Sans attendre tous les chiffres de fréquentation de la fin de l’année, il est maintenant certain que 2025 fera moins bien que 2024 ; le dernier trimestre commence avec un retard de 20 millions de tickets vendus. Il est aussi certain que la sortie d’Avatar : de feu et de cendres, le 17 décembre, redonnera quelques couleurs aux exploitants, en tout cas ceux des grands circuits. Les deux précédents numéros de la saga de la famille Sully ont chacun rassemblé 14 millions de spectateurs. Celui-là fait le (même) boulot : courses-poursuites, bastons, méchants et méchantes, écho écolo, entre-aide… James Cameron, aux manettes, creuse le sillon de son univers fantasy coloré (en bleu surtout).

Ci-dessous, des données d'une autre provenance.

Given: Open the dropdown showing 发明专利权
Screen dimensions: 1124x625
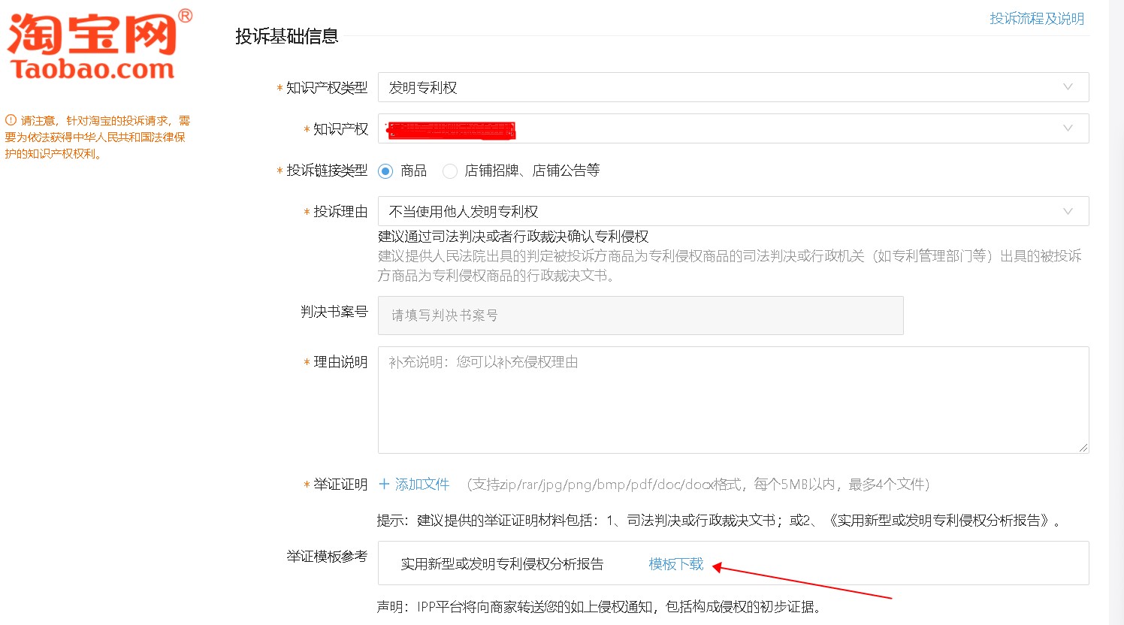Looking at the screenshot, I should pyautogui.click(x=733, y=87).
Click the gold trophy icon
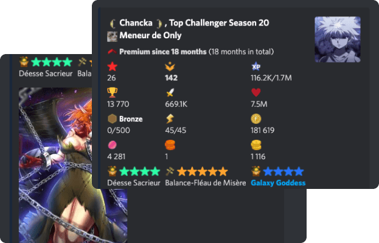Screen dimensions: 379x243 click(x=113, y=92)
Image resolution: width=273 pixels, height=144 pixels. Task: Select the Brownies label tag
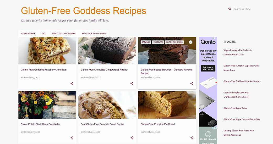pyautogui.click(x=146, y=42)
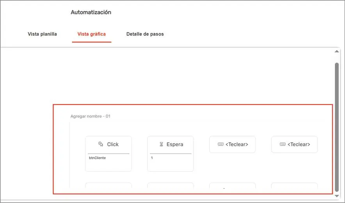Viewport: 345px width, 203px height.
Task: Switch to Vista planilla tab
Action: pyautogui.click(x=42, y=34)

Le gars sait faire et le succès sera au rendez-vous évidemment, peut-être à la hauteur de deux premiers volets, mais pas suffisant pour sabler le champagne dans toutes les salles.

L’année dernière avait sonné en grandes pompes le retour du cinéma français, à la fois en format XXL (Le Comte de Monte Cristo, L’Amour ouf) et en films moins bruyants sur le papier (Un p‘tit truc en plus, Vingt Dieux, L’Histoire de Souleyman…). L’absence de gros titres américains a fait le reste. Ce ne sera pas la même bière l’année prochaine : Hollywood annonce son retour avec fracas et il est fort à parier que la bannière étoilée va claquer haut sur le toit des cinémas : Le Diable s’habille en Prada 2, L’Odyssée, Spider- Man : Brand New Day, Avengers : Doomsday, Scream 7, Toy Story 5… Et quelques autres du même calibre. Il n’est question ici que de potentiel quantitatif ; pour la qualité il faudra attendre mais le regard porté aux films se déplacera régulièrement de l’autre côté de l’Atlantique. La frustration liée au manque de blockbusters ces derniers mois va, de fait, profiter aux Studios. Aussi parce que le traitement médiatique va plutôt favoriser ces films-là.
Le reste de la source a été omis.